En nada nos concierne,
sigue su ruta monocorde,
no necesita nada,
no se reproduce,
y se derrite.
No deja huellas.
Se disipa perfectamente.
Sí, esa es la palabra:
perfectamente.
Canto XVII
Nos hundimos sin hacer ruido. Como en una bañera
el agua está quieta en los alumbrados salones de palmeras,
en las canchas de tenis, en los vestíbulos reflejados en los
[espejos.
Transcurren minutos oscuros que cuajan como gelatina.
No hay riñas, ni disputas. Diálogos a media voz.
Usted primero, señor. Saludos a los niños.
Cuídese del catarro. En los botes se oye el crujir de los cables
y se ven sobre el remo fosforescentes gotas de agua
que como a cámara lenta del mar emergen y al mar vuelven.
Sólo cuando se acerque el fin —la proa oscura levantada
perpendicularmente desde la profundidad cual absurda torre,
apagada la última luz, nadie pregunta la hora—
entonces un sonido jamás oído quebrará la calma de cristal:
«Fue un estruendo, o más bien un chacoloteo, un fragor o más
[bien
una sucesión de golpes, como si desde una bóveda enorme
se precipitaran toneladas de cosas pesadas desde lo alto,
agolpándose en los escalones y arrastrándolo todo en su caída.
Fue un ruido jamás escuchado
y que nadie quiere volver a oír en su vida.»
A partir de este momento, ya el barco no existía.

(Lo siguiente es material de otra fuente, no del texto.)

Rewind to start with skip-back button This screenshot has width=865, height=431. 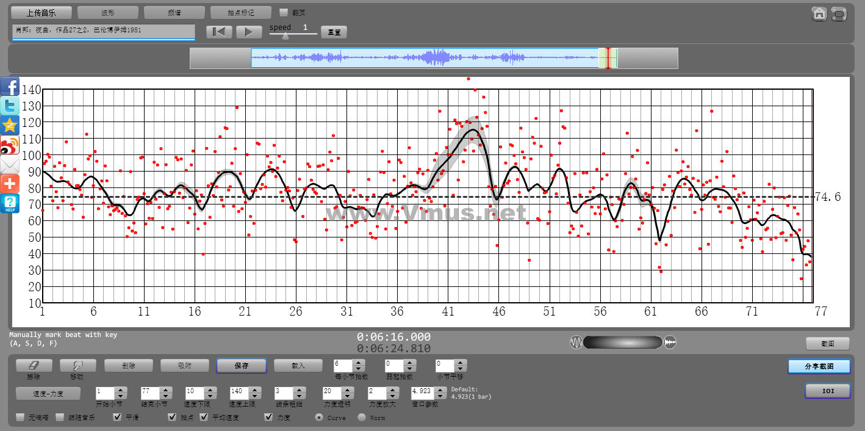pyautogui.click(x=218, y=32)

Después sólo se oyeron los gritos.
Canto XIX
Había un hombre en el mar, flotando
en un tablón, en una mesa,
no, no era una mesa, era una puerta,
a la que se aferraba, bamboleado
arriba y abajo, de vez en cuando
algo helado le inundaba el rostro,
sin devorarlo. No veía nada,
nadie le veía los ojos, porque tenía la cara
pegada al tablón, era un hombre pequeño,
aplastado, como si una enorme mano
lo hubiese clavado a la puerta.
Sólo los muertos se ven tan pequeños. Algunos
que pasaban cerca en un bote lo llamaron,
pero él no respondió. Debe de estar muerto,
dijeron algunos, pero hubo quienes le quisieron ayudar.
Otra vez la vieja disputa. Remaron hasta dejarlo atrás,
discutieron otra vez, y regresaron.
Lo subieron a bordo zafándole los nudos
con que se había crucificado a sí mismo
a los goznes de la puerta. ¡Es un niño!,
exclamó alguien, volviéndolo boca arriba, y empezaron
a frotarle las manos. Era un japonés.
Abrió los ojos, habló en su lengua nativa,
y a los pocos minutos se puso en pie de un salto,
alzó los brazos, brincando, moviendo los pies,
y en seguida tomó los remos y remó hasta el amanecer,
golpe a golpe, charlando alegremente
todo el tiempo. No estaba muerto
ni era el Mesías,
y nadie entendía lo que decía.
Canto XXVII
«De hecho, nada ha ocurrido.»
No hubo tal hundimiento del Titanic.
Era sólo una película, un presagio, una alucinación.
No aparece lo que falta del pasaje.